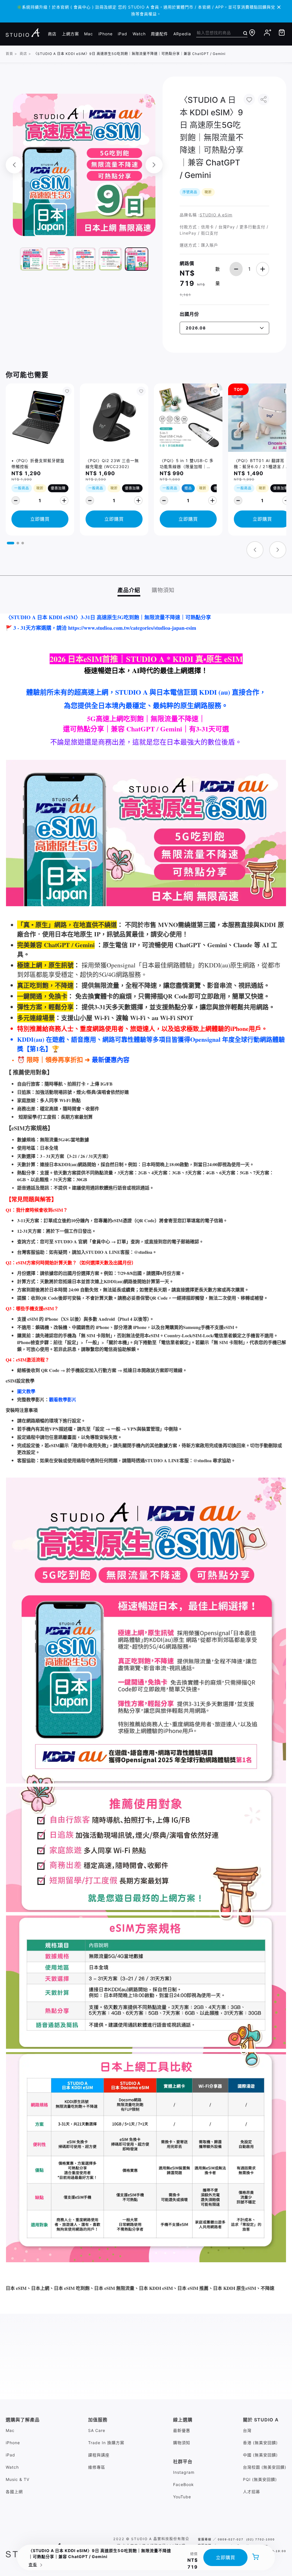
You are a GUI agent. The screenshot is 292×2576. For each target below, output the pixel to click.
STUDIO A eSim (216, 214)
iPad (122, 33)
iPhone (105, 33)
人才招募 (251, 2491)
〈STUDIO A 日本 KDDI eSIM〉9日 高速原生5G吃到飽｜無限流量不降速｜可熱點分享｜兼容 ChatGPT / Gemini (130, 54)
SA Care (96, 2430)
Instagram (183, 2472)
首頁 (9, 54)
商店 (52, 33)
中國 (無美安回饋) (260, 2454)
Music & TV (17, 2479)
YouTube (182, 2496)
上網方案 (70, 33)
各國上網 (14, 2491)
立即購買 (225, 2557)
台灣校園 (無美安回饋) (264, 2467)
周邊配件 (159, 33)
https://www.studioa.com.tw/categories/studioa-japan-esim (132, 627)
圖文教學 (26, 1391)
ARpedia (182, 33)
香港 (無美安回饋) (260, 2442)
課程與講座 (99, 2454)
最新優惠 (181, 2430)
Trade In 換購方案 (106, 2442)
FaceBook (183, 2484)
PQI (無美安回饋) (260, 2479)
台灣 (247, 2430)
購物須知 (181, 2442)
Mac (88, 33)
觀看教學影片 (62, 1399)
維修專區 (96, 2467)
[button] (10, 543)
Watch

• WORK REQUIRED:
Nothing but a number, please: how many lines of the listing hold the word "無美安回饋"?

• REPLY:
4